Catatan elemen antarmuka
########################################

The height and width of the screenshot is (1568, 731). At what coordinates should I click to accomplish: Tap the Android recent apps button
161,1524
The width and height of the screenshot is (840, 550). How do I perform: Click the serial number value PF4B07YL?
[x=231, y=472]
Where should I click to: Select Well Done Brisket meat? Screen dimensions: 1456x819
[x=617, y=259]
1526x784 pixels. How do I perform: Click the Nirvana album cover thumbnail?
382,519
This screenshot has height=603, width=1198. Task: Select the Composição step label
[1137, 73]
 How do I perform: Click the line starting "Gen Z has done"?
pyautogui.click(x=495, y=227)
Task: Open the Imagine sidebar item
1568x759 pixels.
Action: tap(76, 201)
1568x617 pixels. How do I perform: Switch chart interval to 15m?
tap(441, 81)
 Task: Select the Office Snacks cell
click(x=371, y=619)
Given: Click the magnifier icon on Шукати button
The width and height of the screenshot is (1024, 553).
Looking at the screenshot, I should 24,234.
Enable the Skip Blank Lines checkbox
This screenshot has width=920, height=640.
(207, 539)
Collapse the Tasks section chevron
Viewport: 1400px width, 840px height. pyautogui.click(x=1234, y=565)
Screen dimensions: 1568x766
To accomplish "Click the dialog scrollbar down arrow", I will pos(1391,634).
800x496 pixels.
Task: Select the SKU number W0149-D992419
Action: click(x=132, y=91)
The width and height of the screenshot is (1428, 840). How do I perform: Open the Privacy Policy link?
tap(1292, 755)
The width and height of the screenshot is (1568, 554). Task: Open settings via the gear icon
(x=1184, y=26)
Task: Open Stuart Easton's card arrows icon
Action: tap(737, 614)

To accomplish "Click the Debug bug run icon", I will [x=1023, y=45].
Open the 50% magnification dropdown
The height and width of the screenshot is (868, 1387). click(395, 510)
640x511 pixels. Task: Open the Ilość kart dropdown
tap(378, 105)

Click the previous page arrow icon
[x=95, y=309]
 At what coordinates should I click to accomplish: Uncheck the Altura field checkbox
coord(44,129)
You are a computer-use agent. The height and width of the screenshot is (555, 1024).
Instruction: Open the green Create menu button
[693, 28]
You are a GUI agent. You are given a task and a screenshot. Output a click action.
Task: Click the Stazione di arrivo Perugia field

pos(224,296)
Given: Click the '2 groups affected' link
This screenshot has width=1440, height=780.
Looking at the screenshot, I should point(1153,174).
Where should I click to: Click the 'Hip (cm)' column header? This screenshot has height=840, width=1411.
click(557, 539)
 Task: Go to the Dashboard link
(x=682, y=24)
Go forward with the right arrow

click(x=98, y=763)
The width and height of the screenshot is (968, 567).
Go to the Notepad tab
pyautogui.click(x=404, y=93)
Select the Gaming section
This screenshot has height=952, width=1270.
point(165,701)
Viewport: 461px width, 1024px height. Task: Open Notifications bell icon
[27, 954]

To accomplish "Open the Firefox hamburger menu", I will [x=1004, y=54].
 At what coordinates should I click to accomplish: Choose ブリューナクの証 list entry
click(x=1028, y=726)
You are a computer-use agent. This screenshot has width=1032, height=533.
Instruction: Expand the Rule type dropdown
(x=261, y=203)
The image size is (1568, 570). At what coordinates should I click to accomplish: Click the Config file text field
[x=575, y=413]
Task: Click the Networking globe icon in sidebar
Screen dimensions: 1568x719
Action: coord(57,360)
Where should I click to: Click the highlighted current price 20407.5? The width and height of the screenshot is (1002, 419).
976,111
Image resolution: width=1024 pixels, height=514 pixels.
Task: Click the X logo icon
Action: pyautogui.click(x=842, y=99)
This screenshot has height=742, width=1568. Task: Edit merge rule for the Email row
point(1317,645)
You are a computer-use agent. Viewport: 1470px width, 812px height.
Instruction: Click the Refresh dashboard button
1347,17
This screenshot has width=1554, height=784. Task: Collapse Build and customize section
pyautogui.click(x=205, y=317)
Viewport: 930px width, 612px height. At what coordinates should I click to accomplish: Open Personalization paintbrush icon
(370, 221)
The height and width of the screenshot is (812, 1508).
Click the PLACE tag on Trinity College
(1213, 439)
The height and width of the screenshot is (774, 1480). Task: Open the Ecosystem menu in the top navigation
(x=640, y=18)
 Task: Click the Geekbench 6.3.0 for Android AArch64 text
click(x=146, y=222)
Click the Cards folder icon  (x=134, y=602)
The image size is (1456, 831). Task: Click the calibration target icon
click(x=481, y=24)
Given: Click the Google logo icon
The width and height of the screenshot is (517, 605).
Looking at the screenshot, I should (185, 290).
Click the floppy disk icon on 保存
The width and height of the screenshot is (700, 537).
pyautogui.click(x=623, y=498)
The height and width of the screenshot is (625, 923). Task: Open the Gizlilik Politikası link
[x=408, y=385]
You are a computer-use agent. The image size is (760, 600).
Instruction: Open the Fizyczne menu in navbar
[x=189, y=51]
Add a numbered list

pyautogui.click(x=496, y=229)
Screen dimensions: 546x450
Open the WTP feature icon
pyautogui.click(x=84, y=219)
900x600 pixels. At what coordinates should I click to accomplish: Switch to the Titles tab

########################################

* Uraian Latihan:
Sunting seluruh daftar di atas dengan mengganti setiap "How do I perform" menjadi "What should I do to", dan biarkan semua bagian lain tetap sama.

* Jawaban Tertulis:
The height and width of the screenshot is (1568, 731). At what coordinates should I click to accomplish: Tap the Android recent apps button
161,1524
The width and height of the screenshot is (840, 550). What should I do to: Click the serial number value PF4B07YL?
[x=231, y=472]
Where should I click to: Select Well Done Brisket meat? Screen dimensions: 1456x819
[x=617, y=259]
1526x784 pixels. What should I do to: Click the Nirvana album cover thumbnail?
382,519
This screenshot has height=603, width=1198. Task: Select the Composição step label
[1137, 73]
 What should I do to: Click the line starting "Gen Z has done"?
pyautogui.click(x=495, y=227)
Task: Open the Imagine sidebar item
1568x759 pixels.
Action: tap(76, 201)
1568x617 pixels. What should I do to: Switch chart interval to 15m?
tap(441, 81)
 Task: Select the Office Snacks cell
click(x=371, y=619)
Given: Click the magnifier icon on Шукати button
The width and height of the screenshot is (1024, 553).
Looking at the screenshot, I should 24,234.
Enable the Skip Blank Lines checkbox
This screenshot has width=920, height=640.
(207, 539)
Collapse the Tasks section chevron
Viewport: 1400px width, 840px height. pyautogui.click(x=1234, y=565)
Screen dimensions: 1568x766
To accomplish "Click the dialog scrollbar down arrow", I will pos(1391,634).
800x496 pixels.
Task: Select the SKU number W0149-D992419
Action: click(x=132, y=91)
The width and height of the screenshot is (1428, 840). What should I do to: Open the Privacy Policy link?
tap(1292, 755)
The width and height of the screenshot is (1568, 554). Task: Open settings via the gear icon
(x=1184, y=26)
Task: Open Stuart Easton's card arrows icon
Action: tap(737, 614)

To accomplish "Click the Debug bug run icon", I will [x=1023, y=45].
Open the 50% magnification dropdown
The height and width of the screenshot is (868, 1387). click(395, 510)
640x511 pixels. Task: Open the Ilość kart dropdown
tap(378, 105)

Click the previous page arrow icon
[x=95, y=309]
 At what coordinates should I click to accomplish: Uncheck the Altura field checkbox
coord(44,129)
You are a computer-use agent. The height and width of the screenshot is (555, 1024).
Instruction: Open the green Create menu button
[693, 28]
You are a GUI agent. You are given a task and a screenshot. Output a click action.
Task: Click the Stazione di arrivo Perugia field

pos(224,296)
Given: Click the '2 groups affected' link
This screenshot has width=1440, height=780.
Looking at the screenshot, I should point(1153,174).
Where should I click to: Click the 'Hip (cm)' column header? This screenshot has height=840, width=1411.
click(557, 539)
 Task: Go to the Dashboard link
(x=682, y=24)
Go forward with the right arrow

click(x=98, y=763)
The width and height of the screenshot is (968, 567).
Go to the Notepad tab
pyautogui.click(x=404, y=93)
Select the Gaming section
This screenshot has height=952, width=1270.
point(165,701)
Viewport: 461px width, 1024px height. Task: Open Notifications bell icon
[27, 954]

To accomplish "Open the Firefox hamburger menu", I will [x=1004, y=54].
 At what coordinates should I click to accomplish: Choose ブリューナクの証 list entry
click(x=1028, y=726)
You are a computer-use agent. This screenshot has width=1032, height=533.
Instruction: Expand the Rule type dropdown
(x=261, y=203)
The image size is (1568, 570). At what coordinates should I click to accomplish: Click the Config file text field
[x=575, y=413]
Task: Click the Networking globe icon in sidebar
Screen dimensions: 1568x719
Action: coord(57,360)
Where should I click to: Click the highlighted current price 20407.5? The width and height of the screenshot is (1002, 419).
976,111
Image resolution: width=1024 pixels, height=514 pixels.
Task: Click the X logo icon
Action: pyautogui.click(x=842, y=99)
This screenshot has height=742, width=1568. Task: Edit merge rule for the Email row
point(1317,645)
You are a computer-use agent. Viewport: 1470px width, 812px height.
Instruction: Click the Refresh dashboard button
1347,17
This screenshot has width=1554, height=784. Task: Collapse Build and customize section
pyautogui.click(x=205, y=317)
Viewport: 930px width, 612px height. At what coordinates should I click to accomplish: Open Personalization paintbrush icon
(370, 221)
The height and width of the screenshot is (812, 1508).
Click the PLACE tag on Trinity College
(1213, 439)
The height and width of the screenshot is (774, 1480). Task: Open the Ecosystem menu in the top navigation
(x=640, y=18)
 Task: Click the Geekbench 6.3.0 for Android AArch64 text
click(x=146, y=222)
Click the Cards folder icon  (x=134, y=602)
The image size is (1456, 831). Task: Click the calibration target icon
click(x=481, y=24)
Given: Click the Google logo icon
The width and height of the screenshot is (517, 605).
Looking at the screenshot, I should (185, 290).
Click the floppy disk icon on 保存
The width and height of the screenshot is (700, 537).
pyautogui.click(x=623, y=498)
The height and width of the screenshot is (625, 923). Task: Open the Gizlilik Politikası link
[x=408, y=385]
You are a computer-use agent. The image size is (760, 600).
Instruction: Open the Fizyczne menu in navbar
[x=189, y=51]
Add a numbered list

pyautogui.click(x=496, y=229)
Screen dimensions: 546x450
Open the WTP feature icon
pyautogui.click(x=84, y=219)
900x600 pixels. At what coordinates should I click to accomplish: Switch to the Titles tab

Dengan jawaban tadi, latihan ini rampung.